Compared to the first half of 2024, the value of shipments grew by 6% to $289 million

The oil tanker ‘Sandino’ is one of the ships that transport crude from Mexico to Cuba. / Shipspotting.com

14ymedio bigger14ymedio, Madrid, 16 September 2025 — A new report from Gasolinas Bienestar, the subsidiary used by the Mexican state-owned oil company Pemex to ship fuel to Cuba, certifies that crude exports to the island increased during Claudia Sheinbaum’s mandate compared to that of her predecessor, Andrés Manuel López Obrador.

In the first half of 2025, the value of the oil increased by 6% over the same period last year, from 5 billion pesos (about US$ 272 million) to 5.3 billion pesos (US$ 289 million). Based on these data, it can be estimated that the total number of barrels was 3,257,800.

According to the document that the company must deliver this month to the U.S. Securities and Exchange Commission, which it is obliged to do as a listed company, the growth is due to crude oil, whose shipments increased by 2.8% in volume. In the first half of 2024, exports were quantified at 17,400 barrels per day (bpd), while in the same period of 2025, they rose to 17,900 bpd.

Meanwhile, derivatives declined, a trend already reflected in the first quarter data. From 1,800 bpd in 2024, it has risen to 1,700 bpd. In volume, “these sales represented 3.3% of total crude oil exports continue reading

[from Pemex] and 1.8% of total exports of petroleum products, respectively,” the report said, according to the Mexican newspaper El Universal on Tuesday.

“The company emphasizes that “the sales of Gasolinas Bienestar are made through contracts denominated in pesos at the rates prevailing on the market”

“Bienestar is the intermediary for contracts denominated in pesos at prevailing market rates” and insists that it has “procedures to ensure that such sales are made in accordance with applicable law.” The clarification, which is noteworthy because Pemex tries to make it clear that it complies with U.S. legislation as far as the embargo on Cuba is concerned, repeats the word “sale” twice.

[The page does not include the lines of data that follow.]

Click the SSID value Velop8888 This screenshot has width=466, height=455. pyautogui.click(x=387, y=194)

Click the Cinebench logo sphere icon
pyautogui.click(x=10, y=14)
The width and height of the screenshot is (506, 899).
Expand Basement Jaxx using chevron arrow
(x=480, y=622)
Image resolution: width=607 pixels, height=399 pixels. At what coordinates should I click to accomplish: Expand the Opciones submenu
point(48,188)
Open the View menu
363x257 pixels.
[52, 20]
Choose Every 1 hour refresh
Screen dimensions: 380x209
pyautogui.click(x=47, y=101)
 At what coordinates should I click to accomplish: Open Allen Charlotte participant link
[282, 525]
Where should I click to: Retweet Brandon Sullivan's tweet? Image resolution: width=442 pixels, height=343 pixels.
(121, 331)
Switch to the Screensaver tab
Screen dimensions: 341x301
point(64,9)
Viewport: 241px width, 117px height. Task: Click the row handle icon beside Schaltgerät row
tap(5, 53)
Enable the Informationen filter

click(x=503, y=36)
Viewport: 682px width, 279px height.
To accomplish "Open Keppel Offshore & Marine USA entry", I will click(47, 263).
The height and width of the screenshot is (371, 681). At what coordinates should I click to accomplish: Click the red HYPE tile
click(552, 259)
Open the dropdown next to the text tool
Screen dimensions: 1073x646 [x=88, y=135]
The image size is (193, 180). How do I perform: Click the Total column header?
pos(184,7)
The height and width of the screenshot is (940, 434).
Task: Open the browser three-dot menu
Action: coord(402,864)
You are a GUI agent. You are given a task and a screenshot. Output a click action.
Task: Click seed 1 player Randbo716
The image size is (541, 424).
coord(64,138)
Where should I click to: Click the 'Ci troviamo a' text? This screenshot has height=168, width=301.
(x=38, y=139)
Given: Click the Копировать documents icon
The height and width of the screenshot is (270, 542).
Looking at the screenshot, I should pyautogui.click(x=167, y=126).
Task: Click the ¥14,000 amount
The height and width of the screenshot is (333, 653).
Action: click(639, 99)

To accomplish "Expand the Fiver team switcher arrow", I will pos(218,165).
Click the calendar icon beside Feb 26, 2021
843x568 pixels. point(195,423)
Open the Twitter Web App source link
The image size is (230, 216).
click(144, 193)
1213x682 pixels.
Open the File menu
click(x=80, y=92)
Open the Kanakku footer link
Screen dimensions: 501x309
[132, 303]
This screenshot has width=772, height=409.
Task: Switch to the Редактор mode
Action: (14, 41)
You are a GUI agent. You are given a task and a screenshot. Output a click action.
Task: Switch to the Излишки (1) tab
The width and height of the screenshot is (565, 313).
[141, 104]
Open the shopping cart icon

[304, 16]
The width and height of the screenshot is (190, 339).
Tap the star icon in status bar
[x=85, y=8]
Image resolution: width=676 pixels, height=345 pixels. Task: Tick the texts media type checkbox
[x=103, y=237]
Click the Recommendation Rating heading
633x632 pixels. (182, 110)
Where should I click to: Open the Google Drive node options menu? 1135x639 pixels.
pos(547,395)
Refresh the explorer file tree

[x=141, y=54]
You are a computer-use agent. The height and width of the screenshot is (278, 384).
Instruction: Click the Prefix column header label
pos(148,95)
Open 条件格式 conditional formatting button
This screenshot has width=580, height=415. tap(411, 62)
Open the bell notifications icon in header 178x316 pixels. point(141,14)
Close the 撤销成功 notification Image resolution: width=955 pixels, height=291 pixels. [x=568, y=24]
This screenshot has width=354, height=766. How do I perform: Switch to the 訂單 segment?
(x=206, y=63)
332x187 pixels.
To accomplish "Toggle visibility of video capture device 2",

Since mid-2023, when Mexico started shipping fuel to Cuba, payments have remained a mystery. Initially the possibility of donations was contemplated, an extreme denied by the president of Pemex, although the statement of then chancellor Alicia Bárcenas on studying how to charge Cuba for the shipments generated doubts. Two years have passed, and it is still not known if the island receives oil as barter or as part of some triangulated agreement with Venezuela, which, for more than a year, has been in breach of the agreement to export at least 55,000 bpd to Cuba.

In Mexico, skepticism about the nature of these exports is high, not only because of an ideological issue but also because of the risk that it will lead to confrontation with the U.S., its main trading partner. In addition there is concern about the debts that are piling up for the State oil company.

“Anything that the Mexican government does against the interests that President Trump has put on the table is dangerous, because it can affect expectations or agreements that have already been achieved,” Ana Lilia Moreno, the Coordinator of the regulatory program in Mexico Evaluates, told El Universal.

The expert adds that it is a complex issue, because helping Cuba stay afloat may be considered necessary for the population, but the Government still does not guarantee human rights. “The problem is that the Cuban regime does not give in to the pressure of the people themselves and continues to repress them. For President Claudia Sheinbaum, it is difficult, but it can really have a serious impact. There is even talk that Cuba could not be paying for this entirely,” she says.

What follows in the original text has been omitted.